> _Tarea a realizar_
Imprime sin cambios el fragmento del texto sobre los adolescentes posmodernos comprendido entre "Con estas características" y "rápida, poco organizada.", ambos incluidos.

━━━━━ Texto de lectura ━━━━━

No existe solidez en la estructura material y cultural del ambiente. La realidad se ha construido sobre un patrón de permanencia cambiante, lo que le otorga al sujeto un posicionamiento poco estable y a su vez, lo convierte en un espectador pasivo frente al contexto (Guevara, H.M., 2002).

Con estas características contextuales, lo “adolescente” en sí es un concepto paradigmático, implica una concepción y visión de los modos de ser, hacer, ver, aprender, desde una postura “light”, asistemática, indeterminada, liviana, difusa, rápida, poco organizada.

Atendiendo a las características referenciales que se han analizado, se puede —sin brindar una propuesta novedosa— intentar describir al joven posmoderno “típico” desde dos perspectivas polares que suelen coexistir en el imaginario social de adolescencia (Guevara, H.M. 2002):

– Una mirada acusadora, revela a los adolescentes como sujetos que no tienen sentido crítico; no tienen espíritu de lucha basado en una postura crítica para rebatir o modificar las normas, por eso las transgreden. Son poco sistemáticos, poco comprendidos, más bien se lateralizan. Son poco exigentes consigo mismos y con el proceso educativo. Utilizan una dialéctica ambivalente que conforma sus propios códigos de comunicación. No generan, ni se adscriben a ningún cambio liberador (de allí que el hoy pregone el fin o la muerte de las utopías). Asumen la característica cambiante de la sociedad, sin proponerse un proyecto de cambio, a partir de sus protagonismos en base a una fuerte adhesión a ideas o valores. No establecen, ni asumen formas de adhesión e inclusión fuertes que generen una cohesión activa y permanente en los grupos. No idealizan sobre lo que pueden lograr, ni aspiran a crear grandes sueños.

– Si se desplaza la perspectiva hacia un enfoque positivo se puede advertir en el comportamiento de los adolescentes, la presencia de un mayor pluralismo (o un pluralismo real). Mayor tolerancia de ideas y pensamientos distintos. Poseen nuevos formatos y estilos que no los conectan, al menos no fuertemente, con el pasado y por lo tanto, probablemente no regresarán a él. Defienden formas más hedonistas respecto de las cosas y mayor gusto por el placer, lo que redunda en una menor frustración, se comportan con menos resentimiento y disminuyen sus niveles de agresividad. Su moral es módica; se adecua a una visión conciliadora del mundo. Son menos idealistas y más que realistas son pragmáticos, lo que les permite adaptarse rápidamente a distintas situaciones y ser más flexibles para resolverlas o absorberlas.

– Entre estas dos perspectivas, desde las que se ha permitido caracterizar a los adolescentes se pueden situar otros comportamientos que responden a una combinación diferente, las zonas “grises” de esta categoría dependiente de tantas otras variables.

En este marco social-cultural los adolescentes deben realizar un arduo esfuerzo constructivo para llegar a comprender la sociedad que los rodea. Si bien, van acompañados de la labor de andamiaje de los adultos, deben ser capaces de ir construyendo explicaciones a partir de elementos fragmentarios y muchas veces contradictorios.

━━━━━ Conjunto de datos ━━━━━

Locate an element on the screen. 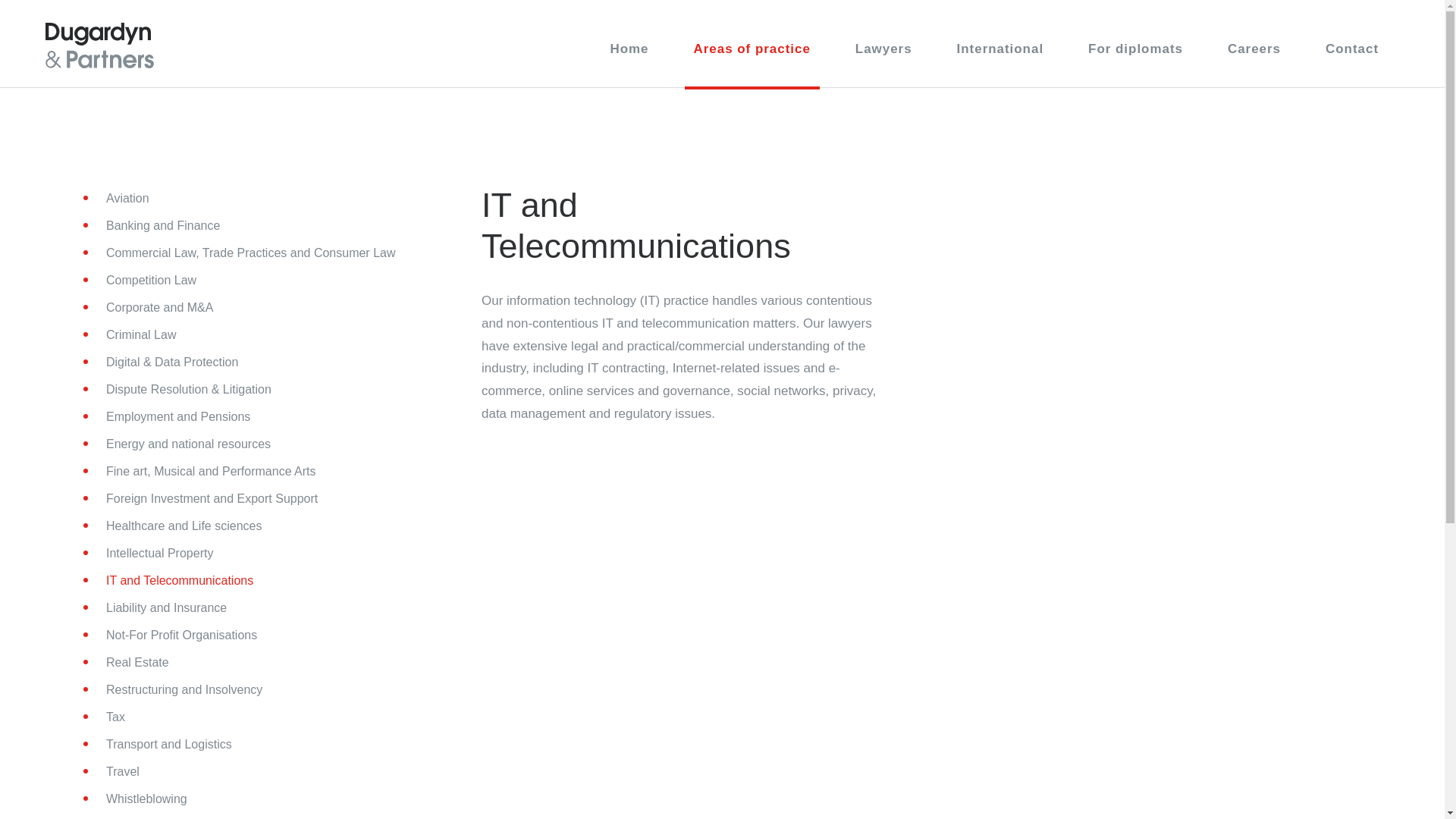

━━━━━

> _Respuesta del ejercicio_
Con estas características contextuales, lo “adolescente” en sí es un concepto paradigmático, implica una concepción y visión de los modos de ser, hacer, ver, aprender, desde una postura “light”, asistemática, indeterminada, liviana, difusa, rápida, poco organizada.